## Exercise description
Give back exactly the lines starting at the one with "Task: Open grouped" and ending at the last line of the data below. Pictures are not part of the copy.
= = = =
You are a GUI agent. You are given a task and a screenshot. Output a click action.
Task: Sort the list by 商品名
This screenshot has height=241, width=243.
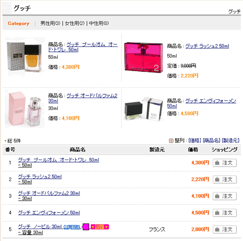pyautogui.click(x=211, y=140)
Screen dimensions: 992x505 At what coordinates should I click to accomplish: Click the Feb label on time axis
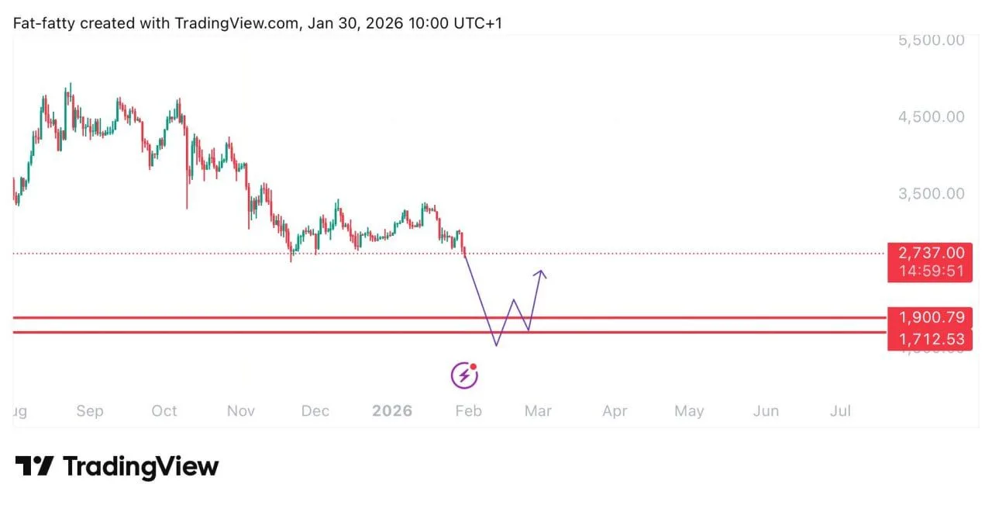click(468, 411)
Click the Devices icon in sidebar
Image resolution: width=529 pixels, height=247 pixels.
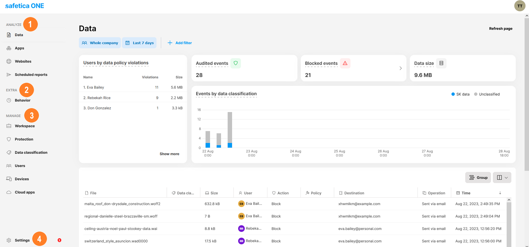[x=9, y=179]
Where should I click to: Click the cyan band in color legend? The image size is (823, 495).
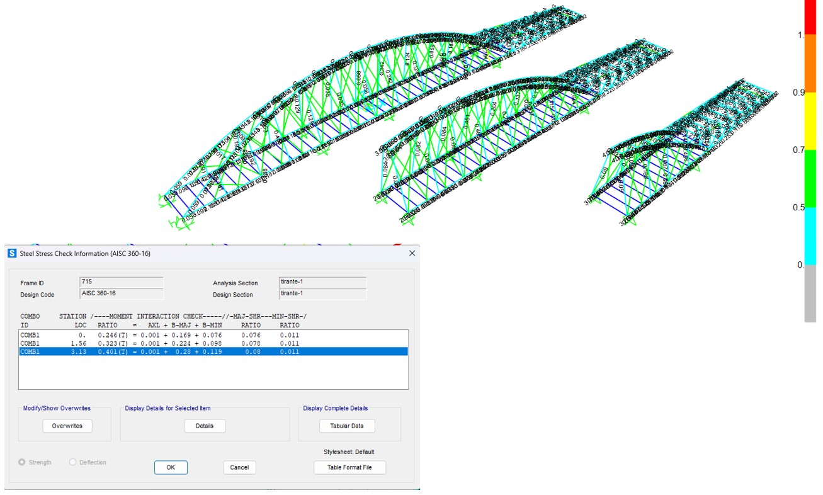coord(810,236)
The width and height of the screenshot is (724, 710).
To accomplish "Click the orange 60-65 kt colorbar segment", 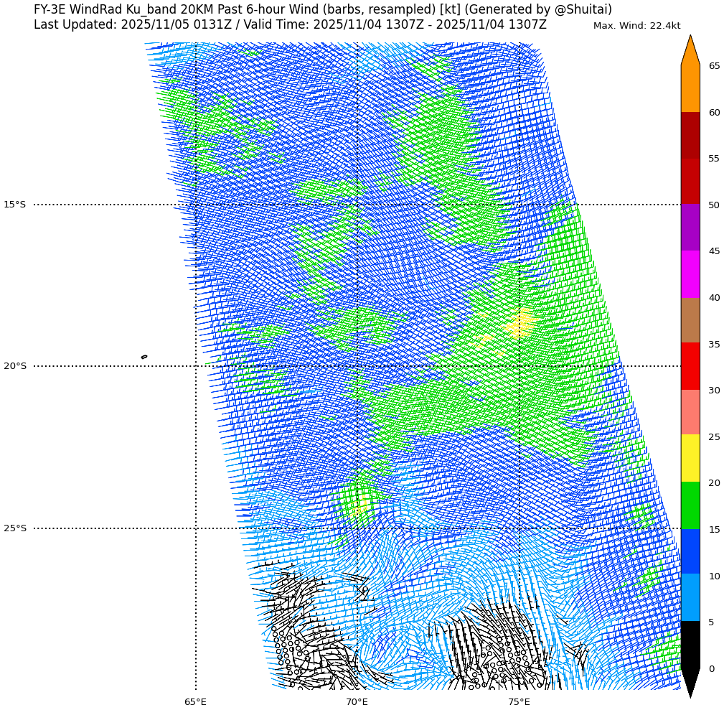I will (690, 89).
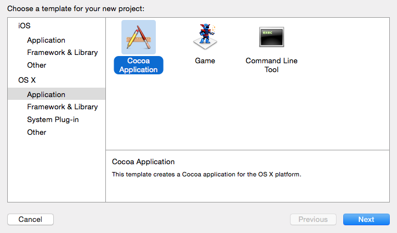Click the Previous button
This screenshot has width=397, height=233.
(313, 219)
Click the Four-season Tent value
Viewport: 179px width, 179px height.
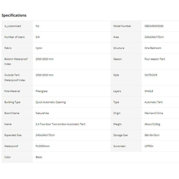coord(155,59)
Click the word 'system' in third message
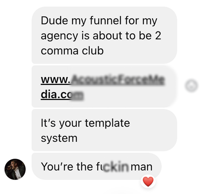208x194 pixels. click(59, 139)
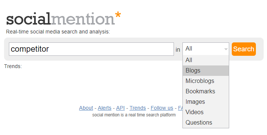Viewport: 267px width, 135px height.
Task: Open the Alerts footer link
Action: click(x=105, y=108)
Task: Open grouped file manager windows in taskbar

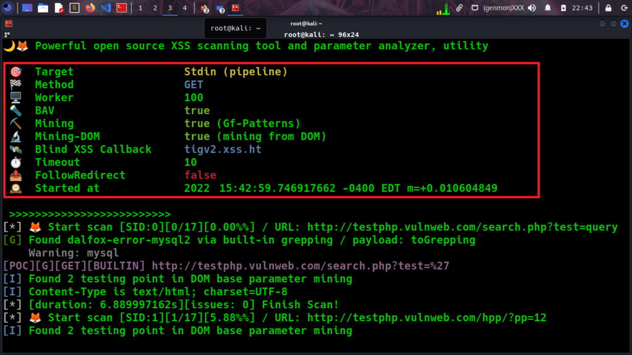Action: 220,8
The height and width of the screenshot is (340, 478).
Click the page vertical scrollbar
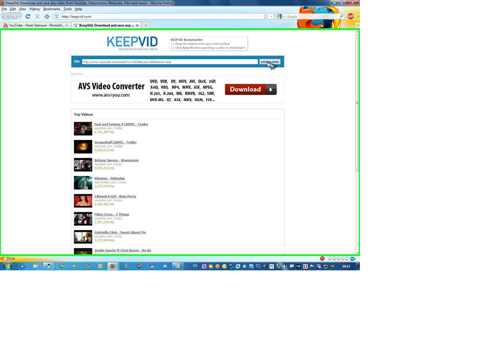[x=357, y=140]
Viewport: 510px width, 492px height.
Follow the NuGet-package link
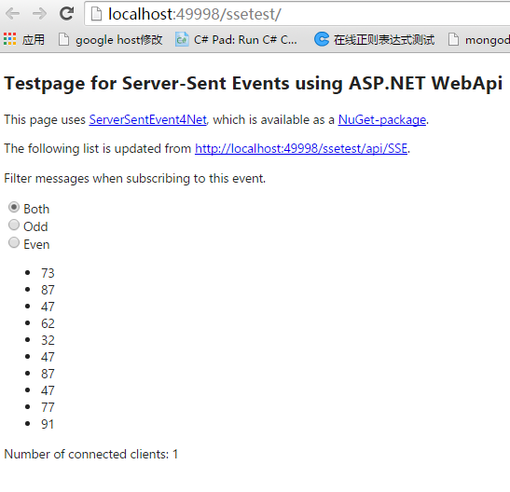(382, 120)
= = = =
## Response for this exercise
Task: Open grouped file manager windows in taskbar

Action: 220,8
The height and width of the screenshot is (340, 478).
Click the page vertical scrollbar
[x=357, y=140]
Viewport: 510px width, 492px height.
Follow the NuGet-package link
(382, 120)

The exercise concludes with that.